The modern postpartum doula movement didn't invent postpartum support, it formalized what was once universal. And it did so, in large part, because we needed to. The same forces of industrialization, geographic mobility, and cultural individualism that dismantled the extended family also dismantled the village that once surrounded new mothers. Grandmothers now often live across the country. Mothers have their own careers and lives. The aunties who once knew instinctively when to show up and what to do are no longer down the street.

Postpartum doulas, in this context, are not a modern luxury. They are an attempt to restore something ancient; the recognition that new mothers need sustained, knowledgeable, loving care. They are, in a very real sense, a stand-in for the village.

When I recommend postpartum doula support to my clients, I sometimes frame it this way: "In another time, in another kind of culture, your mother would have moved in, your grandmother would have taken the baby at 3 AM, and your aunts would have filled your freezer and told you what worked for them. That's not most of our lives anymore. A postpartum doula is how we get some of that back."

There is no shame in needing that support. There never was. The shame, if it belongs anywhere, belongs to a culture that decided new mothers should manage alone.

What Postpartum Doulas Are Not

I want to be clear about scope of practice, because this matters both for setting realistic expectations and for understanding when other supports need to be added.

Data extract
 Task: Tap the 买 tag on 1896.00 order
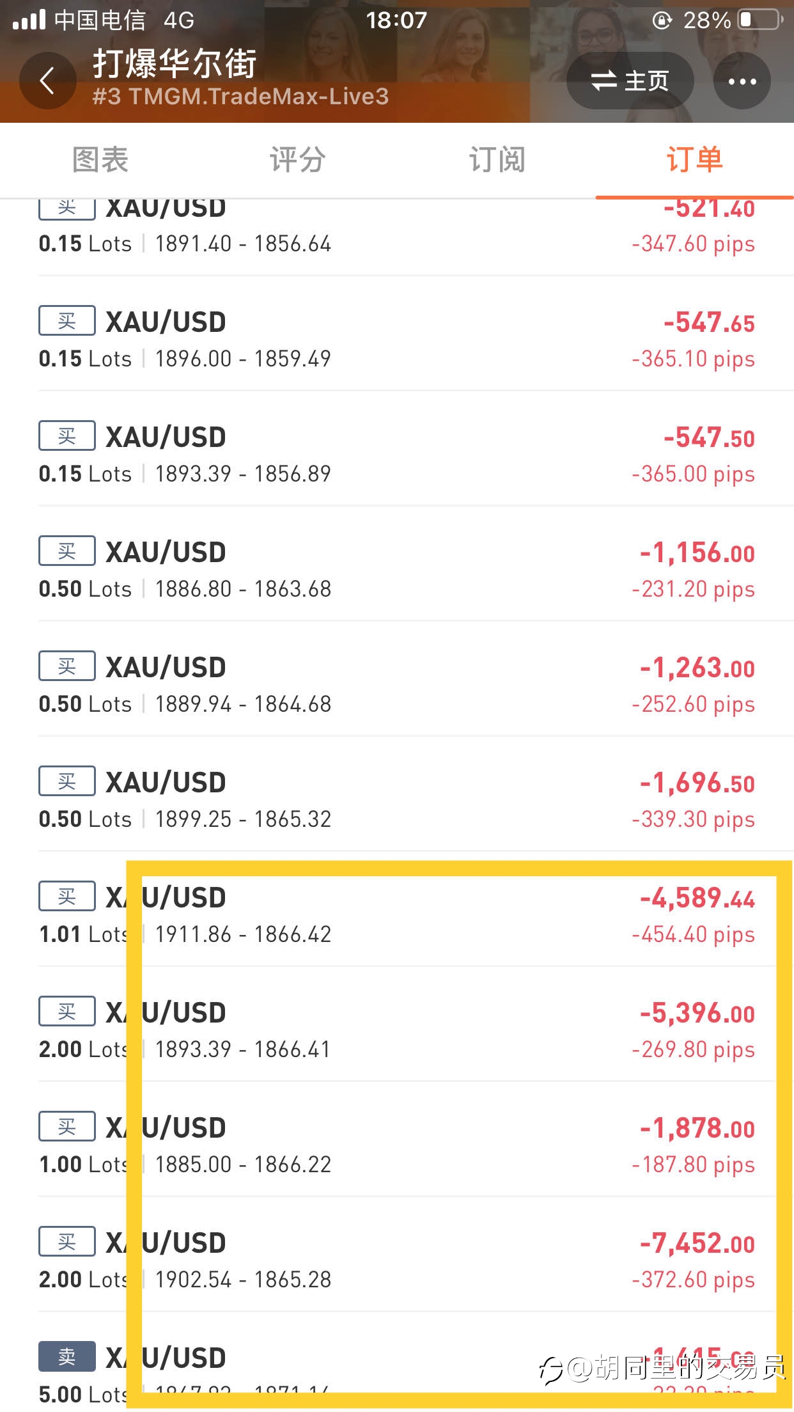[x=67, y=320]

What you are asked to do
From the passage on postpartum doulas, write out word for word the part that begins with the words containing "I want to be" and ends with "to be added.".

Response area
I want to be clear about scope of practice, because this matters both for setting realistic expectations and for understanding when other supports need to be added.